>> Forthcoming May 2015: Hensel, M. and Turko, J. 2015. Grounds and Envelopes - Rethinking Architecture and the Built Environment. London: Routledge.
If we are going to approach, as we must, a totality in the development of the environment, this will necessarily involve a re-examination and redefinition of all the components of the environment insofar as they are perceived and experienced by man.
Theodore Larson, Director and Founder of the Architecture Research Lab at University of Michigan
Dear friends and colleagues,
Performance-oriented Design is a research area dedicated to the formulation of an inclusive to design design based on the interaction between the different domains of agency that make up the human environment.
Performance-oriented Architecture, a subset of Performance-oriented Design, that engages the key concepts 'non-discrete architectures' and 'non-anthropocentric architectures'. The former seeks for a higher level intergration of architecture and environment that are locally specific and intesely embedded in their setting. The latter aims for an integration of ecology and urban ecology considerations on the scale of architecture.
Stage one of the research has been completed with the publication of Performance-oriented Architecture - Rethinking Architecture and the Built Environment, which sets the scene by outlining a number of traits of non-discrete and performance-oriented architecture.

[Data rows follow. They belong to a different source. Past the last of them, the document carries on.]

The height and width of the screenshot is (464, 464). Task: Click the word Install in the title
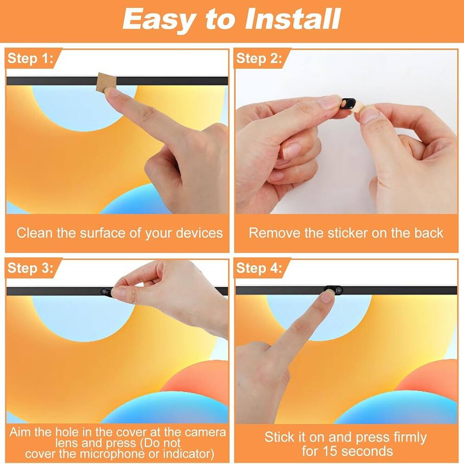coord(293,19)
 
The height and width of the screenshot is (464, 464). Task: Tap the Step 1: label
coord(31,58)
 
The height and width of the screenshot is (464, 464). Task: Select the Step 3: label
coord(31,268)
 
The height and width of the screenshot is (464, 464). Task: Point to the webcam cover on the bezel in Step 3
coord(105,291)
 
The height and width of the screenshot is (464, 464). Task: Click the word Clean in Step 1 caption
coord(35,232)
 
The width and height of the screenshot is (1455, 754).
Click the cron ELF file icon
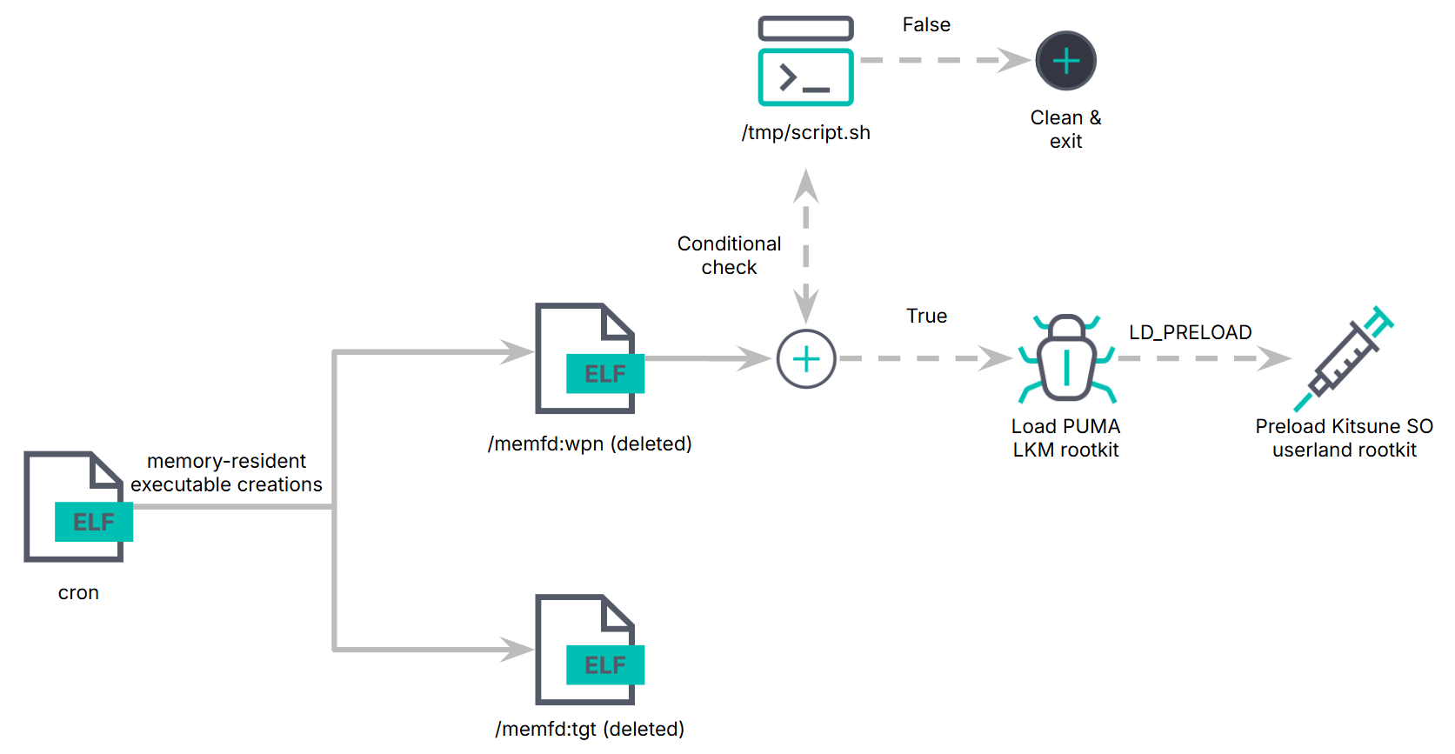coord(77,507)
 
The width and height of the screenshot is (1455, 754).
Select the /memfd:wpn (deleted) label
coord(590,444)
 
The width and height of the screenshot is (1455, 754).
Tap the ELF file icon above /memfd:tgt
coord(588,650)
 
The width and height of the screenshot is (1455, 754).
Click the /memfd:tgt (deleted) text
coord(590,729)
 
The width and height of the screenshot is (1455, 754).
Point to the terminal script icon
coord(805,63)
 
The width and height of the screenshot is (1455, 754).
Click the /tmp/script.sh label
coord(805,132)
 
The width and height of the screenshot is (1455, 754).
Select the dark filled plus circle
coord(1065,61)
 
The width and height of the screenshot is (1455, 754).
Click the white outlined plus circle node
coord(806,358)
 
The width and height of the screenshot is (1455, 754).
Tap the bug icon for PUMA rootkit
coord(1066,358)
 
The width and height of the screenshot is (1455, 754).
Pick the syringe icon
coord(1345,358)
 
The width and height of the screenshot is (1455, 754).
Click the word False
coord(926,24)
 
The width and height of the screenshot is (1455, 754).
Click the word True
coord(926,316)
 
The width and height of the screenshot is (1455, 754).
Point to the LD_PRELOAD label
coord(1190,332)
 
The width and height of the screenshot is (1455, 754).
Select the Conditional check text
coord(729,255)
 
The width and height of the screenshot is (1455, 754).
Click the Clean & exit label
coord(1065,129)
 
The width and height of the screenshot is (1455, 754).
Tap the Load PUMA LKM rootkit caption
coord(1065,437)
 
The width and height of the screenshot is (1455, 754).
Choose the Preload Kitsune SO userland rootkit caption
coord(1344,437)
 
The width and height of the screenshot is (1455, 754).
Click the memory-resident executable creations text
coord(226,472)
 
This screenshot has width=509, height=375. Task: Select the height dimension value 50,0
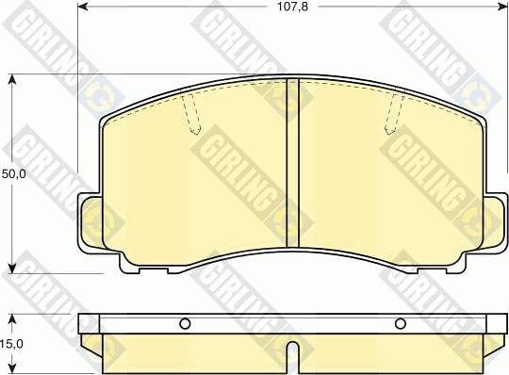(14, 173)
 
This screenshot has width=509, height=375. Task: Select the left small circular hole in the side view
(186, 325)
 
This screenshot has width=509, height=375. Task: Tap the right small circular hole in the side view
(400, 325)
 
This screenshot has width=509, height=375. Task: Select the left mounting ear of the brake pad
(90, 220)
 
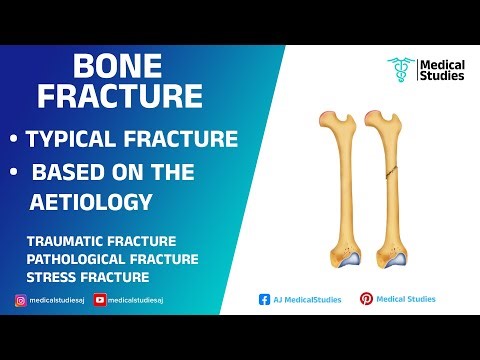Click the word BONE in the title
click(117, 69)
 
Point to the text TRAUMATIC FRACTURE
click(102, 242)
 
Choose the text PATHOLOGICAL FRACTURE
click(112, 259)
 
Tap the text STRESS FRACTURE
click(88, 276)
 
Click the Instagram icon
click(20, 299)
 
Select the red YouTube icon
click(99, 299)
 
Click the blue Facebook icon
click(264, 299)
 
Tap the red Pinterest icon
click(366, 299)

Stage two is currently under way and focuses on the definition of what we call intensely local architecture and local tectonics. This stage encompasses [i] the repositioning of the local in the context of current processes of globalisation, [ii] a redefinition of the notion of tectonics, and [iii] a detailed description of what may constitute intensely local architectures in todays context. Integral part of this stage is to show that the potential of so-called non-standard architecture with its associated design approach is not simply found in the fact that a wide range of architectural forms can be generated, but that architecture can be designed to relate and respond to the highly specific circumstances it meets in a particular location.